*** MATERIAL PROVIDED Section Begins ***

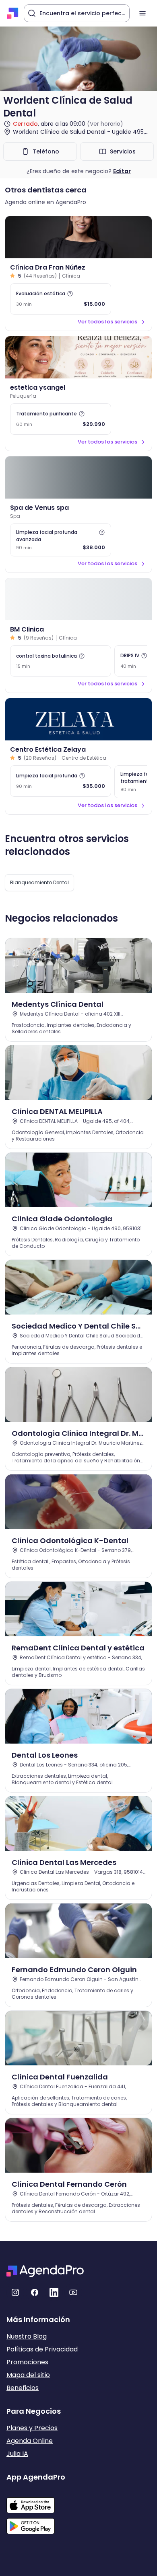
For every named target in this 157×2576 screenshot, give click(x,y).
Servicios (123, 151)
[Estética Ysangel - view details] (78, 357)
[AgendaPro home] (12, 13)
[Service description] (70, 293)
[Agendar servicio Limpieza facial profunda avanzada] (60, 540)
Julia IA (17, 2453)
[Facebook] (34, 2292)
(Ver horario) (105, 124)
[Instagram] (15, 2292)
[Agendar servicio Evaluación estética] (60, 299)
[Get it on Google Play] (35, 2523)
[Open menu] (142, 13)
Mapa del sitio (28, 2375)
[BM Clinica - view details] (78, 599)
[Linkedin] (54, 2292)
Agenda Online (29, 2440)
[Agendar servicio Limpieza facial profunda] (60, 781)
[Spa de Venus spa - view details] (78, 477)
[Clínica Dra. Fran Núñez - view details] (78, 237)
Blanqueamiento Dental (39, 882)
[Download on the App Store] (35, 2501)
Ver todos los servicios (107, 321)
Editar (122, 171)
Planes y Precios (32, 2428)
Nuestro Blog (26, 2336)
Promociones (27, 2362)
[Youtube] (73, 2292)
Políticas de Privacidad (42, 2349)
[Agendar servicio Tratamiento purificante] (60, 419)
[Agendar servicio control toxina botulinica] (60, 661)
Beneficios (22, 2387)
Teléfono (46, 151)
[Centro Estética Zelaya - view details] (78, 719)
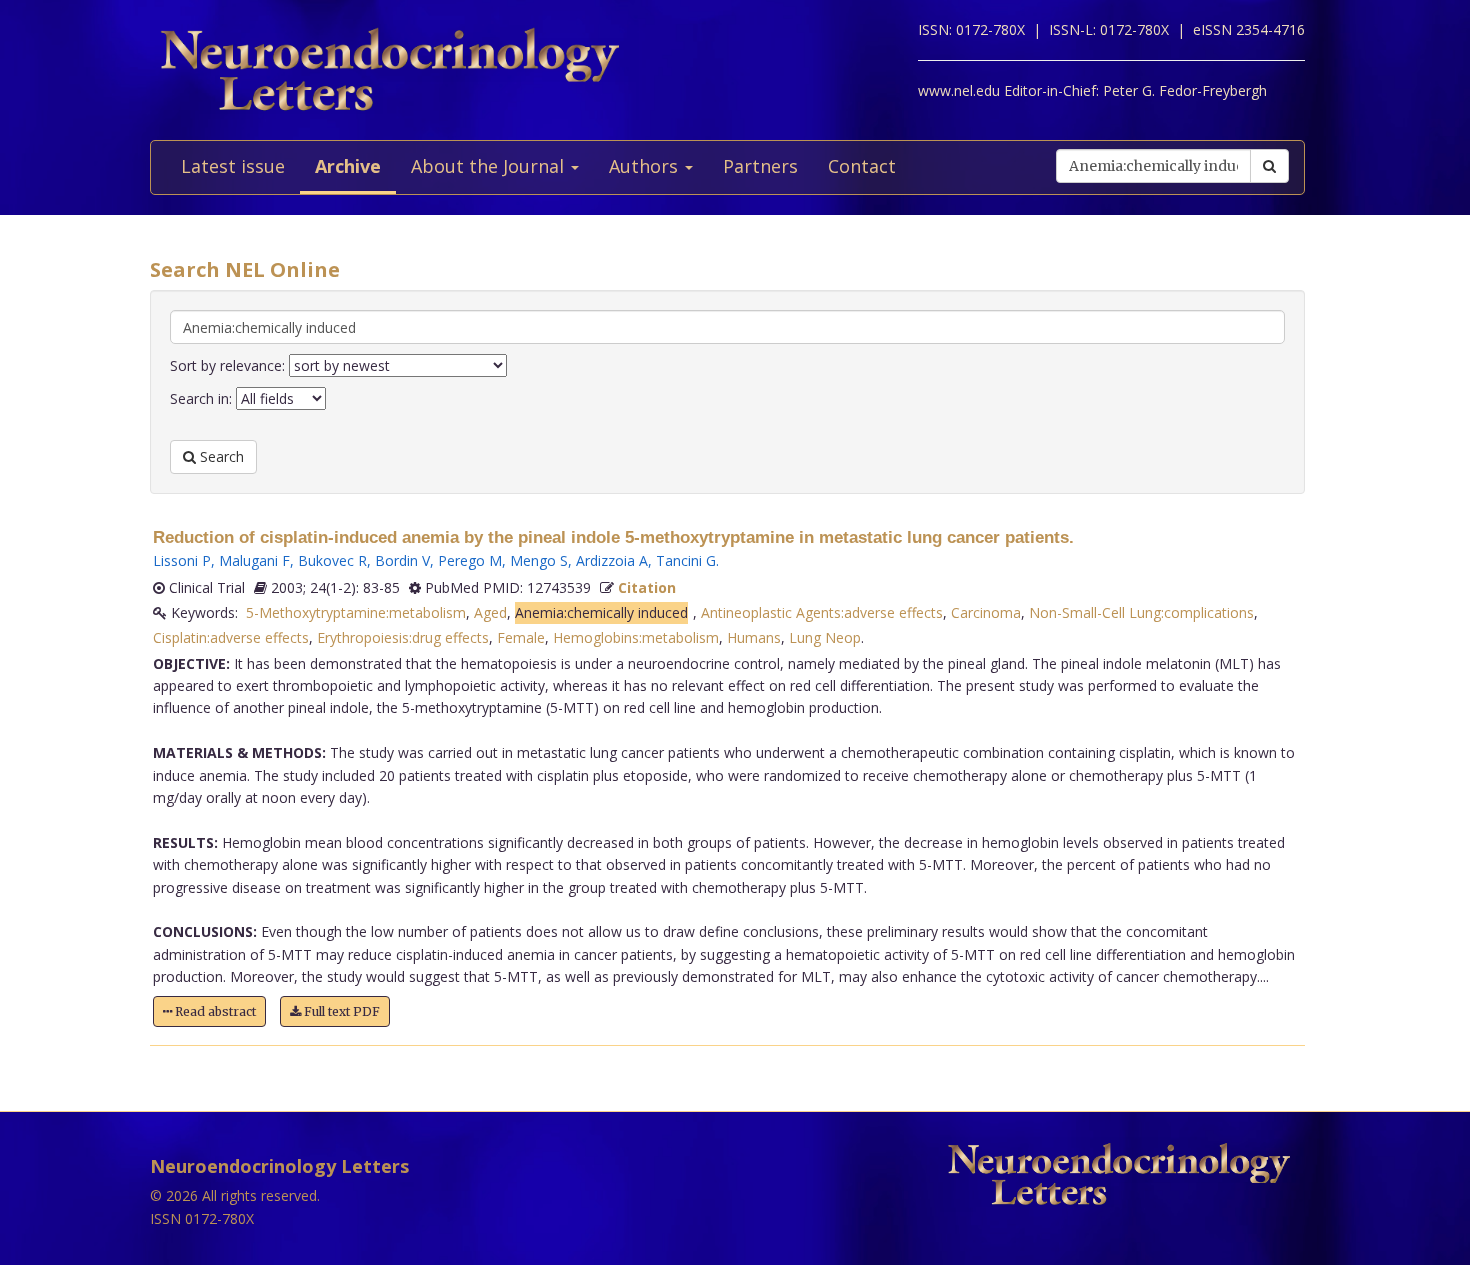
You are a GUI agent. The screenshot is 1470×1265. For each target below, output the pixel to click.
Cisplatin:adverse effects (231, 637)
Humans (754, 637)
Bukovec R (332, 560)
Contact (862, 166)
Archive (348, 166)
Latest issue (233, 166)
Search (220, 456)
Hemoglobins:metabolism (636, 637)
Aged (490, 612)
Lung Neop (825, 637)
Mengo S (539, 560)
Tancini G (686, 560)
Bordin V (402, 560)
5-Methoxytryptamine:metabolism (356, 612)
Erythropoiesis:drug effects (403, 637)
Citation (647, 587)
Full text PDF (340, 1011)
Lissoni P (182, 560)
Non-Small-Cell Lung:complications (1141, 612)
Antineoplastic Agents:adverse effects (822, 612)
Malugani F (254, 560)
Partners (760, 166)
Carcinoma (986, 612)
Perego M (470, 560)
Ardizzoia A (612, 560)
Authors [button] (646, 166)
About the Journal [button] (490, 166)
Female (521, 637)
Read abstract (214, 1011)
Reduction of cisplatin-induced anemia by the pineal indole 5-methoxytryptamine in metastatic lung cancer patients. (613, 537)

*** MATERIAL PROVIDED Section Ends ***

ASSIGNMENT:
Beginning with the line that contains "Ver todos los servicios (107, 321)", write out the lines of the material above exactly, and end with the line that contains "Lissoni P (182, 560)". Omit the pictures.

ANSWER FOR THIS EXERCISE:
Ver todos los servicios (107, 321)
Editar (122, 171)
Planes y Precios (32, 2428)
Nuestro Blog (26, 2336)
Promociones (27, 2362)
[Youtube] (73, 2292)
Políticas de Privacidad (42, 2349)
[Agendar servicio Tratamiento purificante] (60, 419)
[Agendar servicio control toxina botulinica] (60, 661)
Beneficios (22, 2387)
Teléfono (46, 151)
[Centro Estética Zelaya - view details] (78, 719)
You are a GUI agent. The screenshot is 1470×1265. For each target below, output the pixel to click.
Cisplatin:adverse effects (231, 637)
Humans (754, 637)
Bukovec R (332, 560)
Contact (862, 166)
Archive (348, 166)
Latest issue (233, 166)
Search (220, 456)
Hemoglobins:metabolism (636, 637)
Aged (490, 612)
Lung Neop (825, 637)
Mengo S (539, 560)
Tancini G (686, 560)
Bordin V (402, 560)
5-Methoxytryptamine:metabolism (356, 612)
Erythropoiesis:drug effects (403, 637)
Citation (647, 587)
Full text PDF (340, 1011)
Lissoni P (182, 560)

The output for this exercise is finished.